- **Data records**
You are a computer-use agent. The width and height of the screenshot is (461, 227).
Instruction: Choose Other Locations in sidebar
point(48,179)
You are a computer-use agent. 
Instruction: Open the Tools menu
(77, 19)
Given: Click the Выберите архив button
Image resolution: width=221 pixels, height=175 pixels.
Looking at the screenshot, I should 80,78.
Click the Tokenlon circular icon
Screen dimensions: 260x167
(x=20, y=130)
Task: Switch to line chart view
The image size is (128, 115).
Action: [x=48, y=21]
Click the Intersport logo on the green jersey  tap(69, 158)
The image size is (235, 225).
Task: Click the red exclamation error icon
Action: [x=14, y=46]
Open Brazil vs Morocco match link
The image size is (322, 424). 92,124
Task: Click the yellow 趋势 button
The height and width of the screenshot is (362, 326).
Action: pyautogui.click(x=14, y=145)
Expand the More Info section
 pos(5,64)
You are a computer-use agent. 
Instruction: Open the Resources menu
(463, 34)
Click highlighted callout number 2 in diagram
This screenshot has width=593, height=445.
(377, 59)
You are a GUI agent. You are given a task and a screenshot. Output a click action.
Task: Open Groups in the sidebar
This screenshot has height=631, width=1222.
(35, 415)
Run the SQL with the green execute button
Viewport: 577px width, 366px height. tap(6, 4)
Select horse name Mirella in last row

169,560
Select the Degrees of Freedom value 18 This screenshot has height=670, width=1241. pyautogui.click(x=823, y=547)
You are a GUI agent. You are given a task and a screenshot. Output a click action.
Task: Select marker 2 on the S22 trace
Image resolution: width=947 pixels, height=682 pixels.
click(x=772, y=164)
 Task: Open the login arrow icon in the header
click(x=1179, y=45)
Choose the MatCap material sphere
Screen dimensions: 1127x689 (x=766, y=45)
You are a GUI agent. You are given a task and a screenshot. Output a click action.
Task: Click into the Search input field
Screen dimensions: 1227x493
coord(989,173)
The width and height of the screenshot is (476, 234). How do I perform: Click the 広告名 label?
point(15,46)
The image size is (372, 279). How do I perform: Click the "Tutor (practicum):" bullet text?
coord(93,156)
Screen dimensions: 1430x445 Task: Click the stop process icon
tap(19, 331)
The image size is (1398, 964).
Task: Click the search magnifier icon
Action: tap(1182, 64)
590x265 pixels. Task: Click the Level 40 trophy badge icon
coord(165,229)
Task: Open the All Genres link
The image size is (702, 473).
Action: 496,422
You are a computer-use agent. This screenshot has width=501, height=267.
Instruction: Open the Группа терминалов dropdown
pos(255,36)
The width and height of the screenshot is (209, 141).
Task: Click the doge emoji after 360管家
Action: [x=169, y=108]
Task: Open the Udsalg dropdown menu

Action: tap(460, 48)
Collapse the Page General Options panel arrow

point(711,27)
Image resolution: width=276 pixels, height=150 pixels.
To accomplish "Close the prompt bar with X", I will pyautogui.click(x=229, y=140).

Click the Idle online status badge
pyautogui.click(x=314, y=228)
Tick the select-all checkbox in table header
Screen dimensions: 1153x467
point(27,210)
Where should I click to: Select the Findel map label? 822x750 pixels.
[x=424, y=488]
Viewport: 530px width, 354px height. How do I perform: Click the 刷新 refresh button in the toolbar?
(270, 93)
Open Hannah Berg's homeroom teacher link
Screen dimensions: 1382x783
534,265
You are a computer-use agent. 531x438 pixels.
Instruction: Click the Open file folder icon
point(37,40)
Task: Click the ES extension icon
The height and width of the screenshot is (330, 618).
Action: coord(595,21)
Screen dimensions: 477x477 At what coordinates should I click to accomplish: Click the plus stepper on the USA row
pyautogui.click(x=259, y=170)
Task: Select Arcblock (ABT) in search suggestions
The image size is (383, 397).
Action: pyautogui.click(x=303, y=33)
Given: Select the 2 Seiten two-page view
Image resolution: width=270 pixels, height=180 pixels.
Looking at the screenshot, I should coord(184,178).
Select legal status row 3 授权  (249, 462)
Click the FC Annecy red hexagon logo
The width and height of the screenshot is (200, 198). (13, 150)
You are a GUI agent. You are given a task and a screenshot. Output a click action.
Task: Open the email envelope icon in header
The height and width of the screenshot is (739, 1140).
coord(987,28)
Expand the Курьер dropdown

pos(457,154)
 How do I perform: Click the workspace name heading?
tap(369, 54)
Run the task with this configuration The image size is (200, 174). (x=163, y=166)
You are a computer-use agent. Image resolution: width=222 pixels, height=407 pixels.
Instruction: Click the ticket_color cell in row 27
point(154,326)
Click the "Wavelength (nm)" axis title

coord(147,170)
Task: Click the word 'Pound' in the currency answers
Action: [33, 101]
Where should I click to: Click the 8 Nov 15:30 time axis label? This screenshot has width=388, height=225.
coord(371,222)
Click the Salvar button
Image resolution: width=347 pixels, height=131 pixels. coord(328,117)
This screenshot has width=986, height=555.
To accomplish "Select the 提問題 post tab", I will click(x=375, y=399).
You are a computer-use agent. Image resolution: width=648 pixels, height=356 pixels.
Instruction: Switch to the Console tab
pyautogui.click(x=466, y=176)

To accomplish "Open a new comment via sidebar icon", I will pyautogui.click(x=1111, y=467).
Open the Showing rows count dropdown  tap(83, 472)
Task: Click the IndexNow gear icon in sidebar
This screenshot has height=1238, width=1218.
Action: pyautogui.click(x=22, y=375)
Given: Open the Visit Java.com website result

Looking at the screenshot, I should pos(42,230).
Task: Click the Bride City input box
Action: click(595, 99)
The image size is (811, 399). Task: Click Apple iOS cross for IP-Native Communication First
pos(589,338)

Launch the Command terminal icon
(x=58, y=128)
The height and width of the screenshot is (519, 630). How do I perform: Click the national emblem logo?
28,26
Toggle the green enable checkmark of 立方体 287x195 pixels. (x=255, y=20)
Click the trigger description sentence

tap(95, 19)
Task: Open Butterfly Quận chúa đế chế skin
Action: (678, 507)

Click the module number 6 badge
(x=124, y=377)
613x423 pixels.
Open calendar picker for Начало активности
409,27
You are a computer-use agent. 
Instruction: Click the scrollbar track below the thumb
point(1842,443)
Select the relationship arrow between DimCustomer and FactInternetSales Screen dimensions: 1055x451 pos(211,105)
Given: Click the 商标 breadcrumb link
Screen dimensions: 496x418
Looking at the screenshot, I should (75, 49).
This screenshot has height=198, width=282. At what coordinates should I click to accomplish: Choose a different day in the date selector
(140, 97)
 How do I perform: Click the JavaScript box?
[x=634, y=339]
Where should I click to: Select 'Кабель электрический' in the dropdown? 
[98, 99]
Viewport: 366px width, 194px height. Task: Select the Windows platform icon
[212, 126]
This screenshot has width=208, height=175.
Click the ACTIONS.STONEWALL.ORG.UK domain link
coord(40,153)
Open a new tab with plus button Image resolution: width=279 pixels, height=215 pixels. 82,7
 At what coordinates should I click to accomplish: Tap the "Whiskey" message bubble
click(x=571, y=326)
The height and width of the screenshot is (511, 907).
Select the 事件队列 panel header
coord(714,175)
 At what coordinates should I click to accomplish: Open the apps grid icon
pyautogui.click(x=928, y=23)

- **Problem requirements**
Take the line above containing "Image resolution: width=947", the line containing "Task: Click the ES extension icon", and all lines in between, and copy them exactly without anything else.

- **Answer to this problem**
Image resolution: width=947 pixels, height=682 pixels.
click(x=772, y=164)
 Task: Open the login arrow icon in the header
click(x=1179, y=45)
Choose the MatCap material sphere
Screen dimensions: 1127x689 (x=766, y=45)
You are a GUI agent. You are given a task and a screenshot. Output a click action.
Task: Click into the Search input field
Screen dimensions: 1227x493
coord(989,173)
The width and height of the screenshot is (476, 234). How do I perform: Click the 広告名 label?
point(15,46)
The image size is (372, 279). How do I perform: Click the "Tutor (practicum):" bullet text?
coord(93,156)
Screen dimensions: 1430x445 Task: Click the stop process icon
tap(19, 331)
The image size is (1398, 964).
Task: Click the search magnifier icon
Action: tap(1182, 64)
590x265 pixels. Task: Click the Level 40 trophy badge icon
coord(165,229)
Task: Open the All Genres link
The image size is (702, 473).
Action: 496,422
You are a computer-use agent. This screenshot has width=501, height=267.
Instruction: Open the Группа терминалов dropdown
pos(255,36)
The width and height of the screenshot is (209, 141).
Task: Click the doge emoji after 360管家
Action: [x=169, y=108]
Task: Open the Udsalg dropdown menu

Action: tap(460, 48)
Collapse the Page General Options panel arrow

point(711,27)
Image resolution: width=276 pixels, height=150 pixels.
To accomplish "Close the prompt bar with X", I will pyautogui.click(x=229, y=140).

Click the Idle online status badge
pyautogui.click(x=314, y=228)
Tick the select-all checkbox in table header
Screen dimensions: 1153x467
point(27,210)
Where should I click to: Select the Findel map label? 822x750 pixels.
[x=424, y=488]
Viewport: 530px width, 354px height. How do I perform: Click the 刷新 refresh button in the toolbar?
(270, 93)
Open Hannah Berg's homeroom teacher link
Screen dimensions: 1382x783
534,265
You are a computer-use agent. 531x438 pixels.
Instruction: Click the Open file folder icon
point(37,40)
Task: Click the ES extension icon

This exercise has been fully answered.